Un silencio profundo cayó sobre el salón. Conchobar se precipitó sobre el cadáver de Deirdre, en un inútil intento por reanimarlo. Pero era tarde, demasiado tarde. El rey había movido la caprichosa rueda del destino y ahora estaba obligado a esperar a que la rueda hubiera completado la última vuelta, hasta sus últimas consecuencias.
Entonces se oyó una voz que provenía de la entrada, una voz potente, llena de sabiduría, que sobrecogió los corazones de todos aquellos que la escuchaban. Era una voz que auguraba la caída de un reino, una voz metálica, cortante como el hielo en invierno, alejada como las frías estrellas lo están de la tierra. Cuchulain conocía demasiado bien aquel sonido.
Era la voz de Cathbad.
—¿Qué has hecho, Conchobar?¿Qué has hecho? Has atraído la ruina sobre tu propia gente y sobre tu propio clan. Has permitido que los celos y el deseo de venganza te consumieran, como una llama que no se puede apagar. Has manchado la tierra de sangre inocente. La Madre la ha bebido, pero no ha saciado todavía su sed. Illán y Buino están muertos. Era sangre inocente, hombres que pertenecían a tu linaje, cuyas vidas se gestaron en las entrañas de hielo de Nessa, tu madre. Eran medio hermanos tuyos y tú ordenaste su muerte vilmente. Has bebido la copa de tu propia destrucción y te aseguro que la apurarás hasta las heces. La sangre de Deirdre y de los hijos de Usna se volverá contra ti. Tu linaje morirá contigo, y tus hijos no poseerán la tierra a causa de tu traición. El caos romperá la unión de los clanes ulates y la diosa Macha se complacerá en aplastarnos como su fuéramos simples hormigas. La fortaleza de Emain Macha será destruida con fuego, sumergida en sangre y sometida por el poder de la espada.
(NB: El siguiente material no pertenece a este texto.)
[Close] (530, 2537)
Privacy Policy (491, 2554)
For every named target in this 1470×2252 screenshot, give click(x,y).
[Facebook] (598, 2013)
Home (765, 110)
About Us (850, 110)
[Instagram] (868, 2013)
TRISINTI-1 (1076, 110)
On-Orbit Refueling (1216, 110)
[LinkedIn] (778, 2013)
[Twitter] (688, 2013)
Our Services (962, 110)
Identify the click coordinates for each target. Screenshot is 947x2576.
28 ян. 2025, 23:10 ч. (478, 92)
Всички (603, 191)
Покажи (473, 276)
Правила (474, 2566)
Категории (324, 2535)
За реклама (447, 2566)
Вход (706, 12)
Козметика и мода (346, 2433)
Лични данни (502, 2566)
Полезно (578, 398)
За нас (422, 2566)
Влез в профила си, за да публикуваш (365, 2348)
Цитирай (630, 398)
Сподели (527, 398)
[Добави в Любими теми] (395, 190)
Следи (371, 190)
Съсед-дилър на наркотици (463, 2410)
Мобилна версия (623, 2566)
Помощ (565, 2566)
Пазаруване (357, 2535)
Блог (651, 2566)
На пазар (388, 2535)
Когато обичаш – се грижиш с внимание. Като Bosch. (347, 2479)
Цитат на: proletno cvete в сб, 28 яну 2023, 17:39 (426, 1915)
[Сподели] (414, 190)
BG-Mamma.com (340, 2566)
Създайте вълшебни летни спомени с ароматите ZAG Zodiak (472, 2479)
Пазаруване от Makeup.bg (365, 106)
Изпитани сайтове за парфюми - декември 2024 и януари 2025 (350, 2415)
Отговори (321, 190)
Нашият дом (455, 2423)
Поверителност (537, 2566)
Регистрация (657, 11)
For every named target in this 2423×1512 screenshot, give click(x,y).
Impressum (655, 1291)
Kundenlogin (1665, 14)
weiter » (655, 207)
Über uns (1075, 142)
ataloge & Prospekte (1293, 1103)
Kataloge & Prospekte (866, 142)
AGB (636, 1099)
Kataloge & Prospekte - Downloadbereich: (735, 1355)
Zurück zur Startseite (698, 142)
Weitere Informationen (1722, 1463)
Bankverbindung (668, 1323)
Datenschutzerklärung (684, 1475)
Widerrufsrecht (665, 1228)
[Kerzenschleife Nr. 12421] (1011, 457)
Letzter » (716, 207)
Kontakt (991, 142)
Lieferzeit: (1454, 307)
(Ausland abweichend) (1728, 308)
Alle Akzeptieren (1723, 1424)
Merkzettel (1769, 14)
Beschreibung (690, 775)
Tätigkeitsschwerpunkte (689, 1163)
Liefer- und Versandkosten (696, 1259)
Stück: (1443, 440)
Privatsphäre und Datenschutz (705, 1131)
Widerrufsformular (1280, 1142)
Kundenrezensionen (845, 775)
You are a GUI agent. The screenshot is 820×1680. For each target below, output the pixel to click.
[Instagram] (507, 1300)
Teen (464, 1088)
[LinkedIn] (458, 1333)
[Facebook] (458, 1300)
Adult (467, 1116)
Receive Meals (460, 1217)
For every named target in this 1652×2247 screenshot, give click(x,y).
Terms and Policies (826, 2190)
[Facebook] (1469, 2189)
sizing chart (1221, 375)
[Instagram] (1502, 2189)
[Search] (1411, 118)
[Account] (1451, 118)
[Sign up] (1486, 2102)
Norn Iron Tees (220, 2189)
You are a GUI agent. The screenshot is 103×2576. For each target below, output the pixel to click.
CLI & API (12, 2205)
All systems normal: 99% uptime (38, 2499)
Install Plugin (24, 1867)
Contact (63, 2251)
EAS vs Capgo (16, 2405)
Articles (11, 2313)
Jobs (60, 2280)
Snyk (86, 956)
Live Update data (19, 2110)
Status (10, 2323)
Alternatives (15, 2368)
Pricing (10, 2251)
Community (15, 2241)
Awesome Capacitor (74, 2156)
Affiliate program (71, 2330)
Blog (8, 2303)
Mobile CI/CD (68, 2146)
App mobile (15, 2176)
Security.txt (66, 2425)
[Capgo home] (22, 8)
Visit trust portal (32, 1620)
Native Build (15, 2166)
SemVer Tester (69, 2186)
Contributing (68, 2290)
La tierra gemirá de dolor, incapaz de soportar los lamentos y los llantos de los moribundos, que volverán sus ojos hacia ti en busca de protección, aunque no la hallarán, porque eres un rey que no merece gobernar, un rey injusto y cruel. Los dioses te retirarán su apoyo y volverán sus ojos hacia otros clanes, otras tribus que se apoderarán de esta tierra y la harán suya por derecho propio.
Cathbad se abrió paso entre los guerreros que lo contemplaban, hombres cuyos rostros estaban atemorizados por las palabras que el druida acababa de pronunciar. Todos se percataron de que Cathbad había tenido acceso a una de las puertas del Otro Mundo, donde el futuro se había vislumbrado ante sus ojos a través de una poderosa visión.
El druida se agachó y liberó a Cuchulain de sus ataduras. Ningún guardia del rey se atrevió a decirle nada. Ni siquiera Conchobar trató de impedírselo, pues el rey se había quedado pálido como la cera, aunque su rostro exhibía una extraña mezcla de tozudez.
Cuchulain se levantó con gran esfuerzo. Le dolía todo el cuerpo, pero al final logró reunir fuerzas para ponerse en pie.
Y abandonó el salón detrás de Cathbad.